Jeremy Pickens contributed to this post.
Jeremy did a great job of presenting our Reverted Indexing paper, but the short session made it difficult to answer all questions and comments thoroughly. For example, William Webber wrote up a post summarizing our work, in which he observed
The authors surmise that the reverted index is more effective because it suggests more selective expansion terms, and they reproduce example term sets as evidence. This explanation is convincing enough as far as it goes; but what is not explained is why the reverted index’s expansion terms are more selective. The reason is not obvious. A single-term reverted index is not much more than a weighted direct index, mapping from documents to the terms that occur in them
I would like to address his comments because this is a key aspect of Reverted Indexing.
The key to understanding how a Reverted Index assigns weights is the following mapping:
- The number of queries that retrieved a particular document becomes the document frequency statistic in the reverted index.
- The sum of the retrieval scores of all docids retrieved by a Basis Query becomes the reverted document length
In general, basis queries that have a high probability/score for retrieving a particular docid are preferred. But if those basis queries retrieve a lot of other documents as well, the relative contribution of that score is lowered (due to a higher reverted document length). Therefore, docids that are retrieved by more specific basis queries (with lower DF) get preferred by the ranking algorithm. Terms with high DF (such as Africa and African in the example from the paper) tend not to get selected by the expansion algorithm because of the cutoff that William mentioned in his post, but also because of the reverted document length component.
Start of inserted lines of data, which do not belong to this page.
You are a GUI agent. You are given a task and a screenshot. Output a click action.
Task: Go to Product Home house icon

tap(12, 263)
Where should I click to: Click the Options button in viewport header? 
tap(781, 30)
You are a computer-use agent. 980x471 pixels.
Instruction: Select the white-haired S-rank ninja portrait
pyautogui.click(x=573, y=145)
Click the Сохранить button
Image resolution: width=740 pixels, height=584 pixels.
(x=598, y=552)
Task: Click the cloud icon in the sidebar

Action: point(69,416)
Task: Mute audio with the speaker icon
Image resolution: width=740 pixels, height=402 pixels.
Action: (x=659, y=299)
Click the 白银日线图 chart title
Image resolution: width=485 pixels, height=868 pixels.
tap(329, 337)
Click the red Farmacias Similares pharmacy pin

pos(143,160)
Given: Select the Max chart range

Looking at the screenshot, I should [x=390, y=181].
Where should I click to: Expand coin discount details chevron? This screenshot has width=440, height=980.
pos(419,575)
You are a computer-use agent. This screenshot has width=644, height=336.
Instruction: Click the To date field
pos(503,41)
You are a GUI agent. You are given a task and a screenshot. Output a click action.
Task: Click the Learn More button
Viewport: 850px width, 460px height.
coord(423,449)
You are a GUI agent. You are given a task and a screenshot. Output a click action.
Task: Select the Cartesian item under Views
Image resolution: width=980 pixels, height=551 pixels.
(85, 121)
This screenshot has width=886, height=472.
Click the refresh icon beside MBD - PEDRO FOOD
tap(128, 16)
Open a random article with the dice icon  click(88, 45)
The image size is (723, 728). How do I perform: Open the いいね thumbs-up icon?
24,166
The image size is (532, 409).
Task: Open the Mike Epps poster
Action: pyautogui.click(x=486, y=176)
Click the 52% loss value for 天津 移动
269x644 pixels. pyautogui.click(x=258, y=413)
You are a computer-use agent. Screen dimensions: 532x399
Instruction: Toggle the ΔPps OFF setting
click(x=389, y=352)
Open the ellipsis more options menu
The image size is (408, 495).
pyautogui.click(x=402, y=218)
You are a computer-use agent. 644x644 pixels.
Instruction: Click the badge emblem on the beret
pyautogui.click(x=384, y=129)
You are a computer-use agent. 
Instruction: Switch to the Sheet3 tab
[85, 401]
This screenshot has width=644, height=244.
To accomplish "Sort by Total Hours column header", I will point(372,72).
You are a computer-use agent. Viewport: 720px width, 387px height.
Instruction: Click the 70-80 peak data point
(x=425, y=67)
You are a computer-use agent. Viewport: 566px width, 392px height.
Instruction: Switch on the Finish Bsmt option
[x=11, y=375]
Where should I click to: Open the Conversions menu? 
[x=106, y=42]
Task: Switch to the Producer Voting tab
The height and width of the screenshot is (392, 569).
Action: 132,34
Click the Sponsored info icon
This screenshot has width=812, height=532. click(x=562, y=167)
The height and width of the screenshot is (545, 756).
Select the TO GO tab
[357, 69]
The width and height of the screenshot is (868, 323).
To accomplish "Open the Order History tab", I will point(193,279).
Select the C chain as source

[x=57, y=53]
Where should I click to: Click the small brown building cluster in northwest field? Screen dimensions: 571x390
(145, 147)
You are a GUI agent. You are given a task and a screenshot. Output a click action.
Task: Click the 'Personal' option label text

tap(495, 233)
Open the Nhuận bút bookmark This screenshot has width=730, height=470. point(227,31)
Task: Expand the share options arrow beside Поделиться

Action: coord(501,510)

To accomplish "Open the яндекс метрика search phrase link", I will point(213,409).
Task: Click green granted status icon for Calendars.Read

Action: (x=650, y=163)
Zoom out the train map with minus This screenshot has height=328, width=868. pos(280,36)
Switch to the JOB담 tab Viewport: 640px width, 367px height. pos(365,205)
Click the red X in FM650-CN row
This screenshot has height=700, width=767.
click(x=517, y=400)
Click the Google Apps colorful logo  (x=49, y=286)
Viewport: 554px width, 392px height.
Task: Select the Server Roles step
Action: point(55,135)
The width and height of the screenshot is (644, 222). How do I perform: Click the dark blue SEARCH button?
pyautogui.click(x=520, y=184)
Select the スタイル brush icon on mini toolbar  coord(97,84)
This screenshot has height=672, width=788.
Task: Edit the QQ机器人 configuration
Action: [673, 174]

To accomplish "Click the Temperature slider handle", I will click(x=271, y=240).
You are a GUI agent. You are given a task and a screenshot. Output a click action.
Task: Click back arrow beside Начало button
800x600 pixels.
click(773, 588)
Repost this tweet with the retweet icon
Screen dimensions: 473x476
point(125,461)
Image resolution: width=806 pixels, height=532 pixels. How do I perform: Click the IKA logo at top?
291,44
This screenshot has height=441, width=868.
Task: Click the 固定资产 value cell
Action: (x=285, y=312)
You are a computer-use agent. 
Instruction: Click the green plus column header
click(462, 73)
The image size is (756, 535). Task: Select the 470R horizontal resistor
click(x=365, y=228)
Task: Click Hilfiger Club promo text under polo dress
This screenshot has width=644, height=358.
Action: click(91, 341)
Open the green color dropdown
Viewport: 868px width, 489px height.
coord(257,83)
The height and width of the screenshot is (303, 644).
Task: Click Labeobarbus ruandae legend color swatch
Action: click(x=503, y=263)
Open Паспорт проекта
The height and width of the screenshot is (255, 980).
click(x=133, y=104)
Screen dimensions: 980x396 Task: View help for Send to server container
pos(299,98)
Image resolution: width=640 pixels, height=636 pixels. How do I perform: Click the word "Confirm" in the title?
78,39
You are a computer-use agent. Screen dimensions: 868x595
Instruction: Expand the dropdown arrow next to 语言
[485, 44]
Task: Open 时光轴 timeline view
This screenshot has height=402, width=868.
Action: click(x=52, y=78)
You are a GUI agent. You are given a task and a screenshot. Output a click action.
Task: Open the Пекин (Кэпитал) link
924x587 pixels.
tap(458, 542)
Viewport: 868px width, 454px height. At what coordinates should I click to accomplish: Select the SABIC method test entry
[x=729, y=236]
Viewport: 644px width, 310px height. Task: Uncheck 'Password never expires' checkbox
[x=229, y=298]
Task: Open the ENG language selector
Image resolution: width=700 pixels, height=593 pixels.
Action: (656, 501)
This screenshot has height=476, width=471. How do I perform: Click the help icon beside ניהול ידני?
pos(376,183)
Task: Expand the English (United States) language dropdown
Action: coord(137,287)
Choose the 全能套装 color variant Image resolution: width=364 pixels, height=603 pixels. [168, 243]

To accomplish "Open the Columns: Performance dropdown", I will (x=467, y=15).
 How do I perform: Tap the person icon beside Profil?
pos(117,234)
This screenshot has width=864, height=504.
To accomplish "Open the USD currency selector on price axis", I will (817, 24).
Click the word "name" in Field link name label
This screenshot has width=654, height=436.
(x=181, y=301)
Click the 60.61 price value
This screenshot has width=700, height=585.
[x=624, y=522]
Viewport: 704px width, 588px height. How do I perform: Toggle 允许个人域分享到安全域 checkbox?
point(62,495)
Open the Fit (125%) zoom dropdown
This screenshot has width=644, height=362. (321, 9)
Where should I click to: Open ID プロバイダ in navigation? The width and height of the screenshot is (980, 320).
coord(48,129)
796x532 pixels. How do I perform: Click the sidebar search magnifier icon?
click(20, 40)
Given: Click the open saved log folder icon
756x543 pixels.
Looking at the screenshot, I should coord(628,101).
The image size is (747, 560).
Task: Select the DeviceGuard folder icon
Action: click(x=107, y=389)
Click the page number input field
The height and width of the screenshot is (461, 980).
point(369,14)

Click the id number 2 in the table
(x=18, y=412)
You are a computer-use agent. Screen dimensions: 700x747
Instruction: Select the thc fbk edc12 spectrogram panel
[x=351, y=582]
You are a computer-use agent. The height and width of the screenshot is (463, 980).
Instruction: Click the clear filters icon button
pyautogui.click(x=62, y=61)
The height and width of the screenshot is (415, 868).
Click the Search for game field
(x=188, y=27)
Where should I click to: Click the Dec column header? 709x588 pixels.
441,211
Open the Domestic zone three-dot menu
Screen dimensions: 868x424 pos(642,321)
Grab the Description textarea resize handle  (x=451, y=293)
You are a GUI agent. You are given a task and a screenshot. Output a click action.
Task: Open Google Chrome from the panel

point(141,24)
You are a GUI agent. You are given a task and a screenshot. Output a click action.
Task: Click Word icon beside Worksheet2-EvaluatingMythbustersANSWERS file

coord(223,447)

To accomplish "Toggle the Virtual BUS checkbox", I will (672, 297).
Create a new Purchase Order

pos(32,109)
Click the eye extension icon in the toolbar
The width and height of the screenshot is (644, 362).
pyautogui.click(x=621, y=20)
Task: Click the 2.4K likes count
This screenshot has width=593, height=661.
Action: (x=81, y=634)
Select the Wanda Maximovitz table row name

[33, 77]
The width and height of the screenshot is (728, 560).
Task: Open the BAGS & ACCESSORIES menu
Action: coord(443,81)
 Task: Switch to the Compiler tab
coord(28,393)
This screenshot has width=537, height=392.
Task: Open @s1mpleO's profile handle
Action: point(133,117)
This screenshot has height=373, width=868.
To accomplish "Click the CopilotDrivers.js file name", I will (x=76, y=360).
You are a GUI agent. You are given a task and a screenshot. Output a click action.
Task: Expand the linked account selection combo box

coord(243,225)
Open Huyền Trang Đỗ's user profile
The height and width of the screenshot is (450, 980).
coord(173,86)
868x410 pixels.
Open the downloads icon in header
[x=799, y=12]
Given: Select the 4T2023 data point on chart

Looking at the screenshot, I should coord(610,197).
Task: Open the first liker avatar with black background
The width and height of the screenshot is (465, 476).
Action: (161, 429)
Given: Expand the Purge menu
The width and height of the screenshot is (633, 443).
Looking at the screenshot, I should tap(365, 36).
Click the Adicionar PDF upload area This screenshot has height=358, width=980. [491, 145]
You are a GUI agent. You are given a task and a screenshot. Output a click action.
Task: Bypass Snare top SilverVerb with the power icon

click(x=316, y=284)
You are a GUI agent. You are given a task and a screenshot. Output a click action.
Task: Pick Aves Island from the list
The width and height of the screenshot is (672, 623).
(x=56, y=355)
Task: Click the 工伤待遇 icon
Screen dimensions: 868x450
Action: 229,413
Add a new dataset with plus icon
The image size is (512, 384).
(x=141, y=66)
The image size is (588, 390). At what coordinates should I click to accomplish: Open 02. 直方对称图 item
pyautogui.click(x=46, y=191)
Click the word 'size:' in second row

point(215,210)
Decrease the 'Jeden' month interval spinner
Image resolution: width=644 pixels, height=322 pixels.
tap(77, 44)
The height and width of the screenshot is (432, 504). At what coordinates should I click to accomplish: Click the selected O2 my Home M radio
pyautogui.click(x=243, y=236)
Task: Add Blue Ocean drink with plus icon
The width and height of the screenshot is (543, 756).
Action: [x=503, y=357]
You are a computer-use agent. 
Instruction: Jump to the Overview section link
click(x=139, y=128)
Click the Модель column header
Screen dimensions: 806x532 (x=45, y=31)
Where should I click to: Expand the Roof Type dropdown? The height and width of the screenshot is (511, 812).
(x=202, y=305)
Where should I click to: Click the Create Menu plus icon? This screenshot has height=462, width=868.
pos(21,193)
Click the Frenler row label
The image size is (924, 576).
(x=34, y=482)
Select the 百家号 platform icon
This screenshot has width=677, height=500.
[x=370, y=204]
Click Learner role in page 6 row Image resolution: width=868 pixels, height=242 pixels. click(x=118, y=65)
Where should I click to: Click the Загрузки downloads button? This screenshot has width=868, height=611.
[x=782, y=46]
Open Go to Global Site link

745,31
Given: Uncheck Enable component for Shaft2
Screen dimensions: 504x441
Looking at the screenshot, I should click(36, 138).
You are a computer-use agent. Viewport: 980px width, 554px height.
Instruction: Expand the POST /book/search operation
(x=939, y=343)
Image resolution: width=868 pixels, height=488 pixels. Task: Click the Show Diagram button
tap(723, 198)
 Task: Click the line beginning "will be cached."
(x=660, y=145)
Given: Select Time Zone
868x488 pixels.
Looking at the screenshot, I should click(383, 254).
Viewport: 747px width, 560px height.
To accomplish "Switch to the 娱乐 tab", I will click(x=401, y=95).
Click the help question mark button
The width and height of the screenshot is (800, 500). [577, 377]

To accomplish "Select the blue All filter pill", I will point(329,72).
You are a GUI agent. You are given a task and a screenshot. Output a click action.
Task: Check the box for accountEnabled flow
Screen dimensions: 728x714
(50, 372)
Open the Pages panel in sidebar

The cutoff is applied to a list of expansion terms (basis queries) ranked by their weights. Increasing the cutoff would serve only to increase the reverted document length, and therefore lower the relative contribution of these documents.
In short, the more specific expansion terms are selected over the more general terms by leveraging existing weighting frameworks that prefer “shorter” documents in the reverted index, which are roughly a function of lower document frequencies in the standard index, i.e.,
rev_tf / rev_doclength <-> score / sum_of_scores
Note that there is also a third factor at play in the reverted indexes: Reverted IDF.
Finally, these more specific terms also result in efficiency gains because the inverted lists associated with more specific expansion terms are shorter.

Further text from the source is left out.